Headshots will disappoint you
Every other game: Headshots are one-hit kills.
Cyberpunk 2077: Headshots deal some damage.
This is confusing, but it makes sense if you understand how Cyberpunk 2077 calculates damage. Upgrade your weapons, pour points into whatever skill is associated with the weapon you’re using, and look for perks that’ll increase damage. They’re all related.
With enough time, leveling, and upgrading, you’ll turn your headshots into one-hit kills under the right circumstances. The trick is knowing that there is a lot of math behind the scenes that determines your damage at any given moment.
Side Jobs are everywhere, but they’re manageable
From early in the game, you’ll start getting phone calls and text messages about things people want you to do around Night City. These are Side Jobs, Gigs, and Hustles. They’ll come in constantly.
They’ll pile up and keep piling up, but don’t let the ever-growing list make you anxious. We knew that we were free to ignore them, but felt weird watching them pile up in our Journal menu. Don’t stress about keeping track of it all. Let them pile up.
Cyberpunk 2077 alerts you to Side Jobs based on your location. Say you’re driving around Night City on your way to a Main Job, and you get a phone call about a Side Job. Odds are if you stop and look at your Journal, you’ll discover that the Side Job is only a few blocks away. And at that point, it’ll be easy to knock off.
So let them pile up if you like. The game will give you a heads up when can peel off and take care of them.
Wow, is this ever some Captain Slow advice but hear us out: Driving in open-world cities is always, well … it kind of sucks. If you don’t care about mowing down pedestrians and outrunning the NCPD constantly, then by all means speed through the city. If you care about actually getting somewhere without incident, slow down.
Cyberpunk 2077 is coming in hot, and it’s kind of buggy. Get in the habit of saving your game, just in case something goes haywire. You wouldn’t want to, say, take out your gun after five minutes of driving across the city, just to discover that it randomly starts firing, and the whole place now hates you. Save every time you think “I’d rather not do that again.”

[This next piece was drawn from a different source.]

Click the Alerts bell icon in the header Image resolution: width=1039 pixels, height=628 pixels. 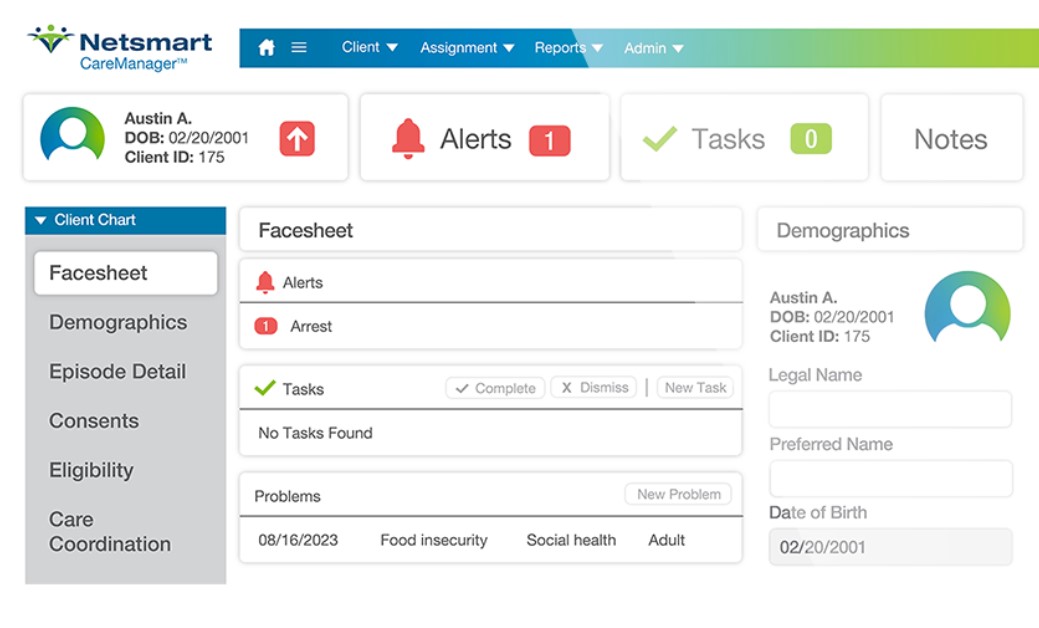click(x=409, y=138)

To Quicksave, enter the menu, and tap Triangle/Y/F5. That’s it. If (when?) something goes pear-shaped, reload.
Quick Scan for loot
Quick Scan every time you walk into a new building, a new room, a new street — actually, press L2/LB/Tab pretty much every time you think of it. We’re saying scan everything because you’ll basically always find something. It’ll sound like you’re taking a picture, and then you’ll see what you can interact with around you.
Sometimes that’s literal in-game junk. Sometimes that’s mission-specific flavor text. More often that we expected, it was a crate holding some solid loot that we wouldn’t have noticed if we hadn’t pressed the button incessantly like it was 1996, and we were trying to save a Works document in the high school Media Center.
Complete optional objectives
No spoilers, but they have an impact on the game. And those impacts aren’t easy to anticipate.
Here’s a spoiler-free example. An early game main mission (Main Job) tells you that you can either meet your buddy or take a detour to meet someone you’ve never met yet. Both objectives are related to the mission. Do the optional one, and you’ll meet a couple of characters, one of which has an impact on the end of the main mission.
You won’t likely know what effect completing an optional objective will have, but go ahead and assume that it’ll change the game in some way (or at least open up some new options), so you might as well burn a few calories and get it done. Later, optional objectives will earn you some (unannounced) extra cash for completing jobs and gigs.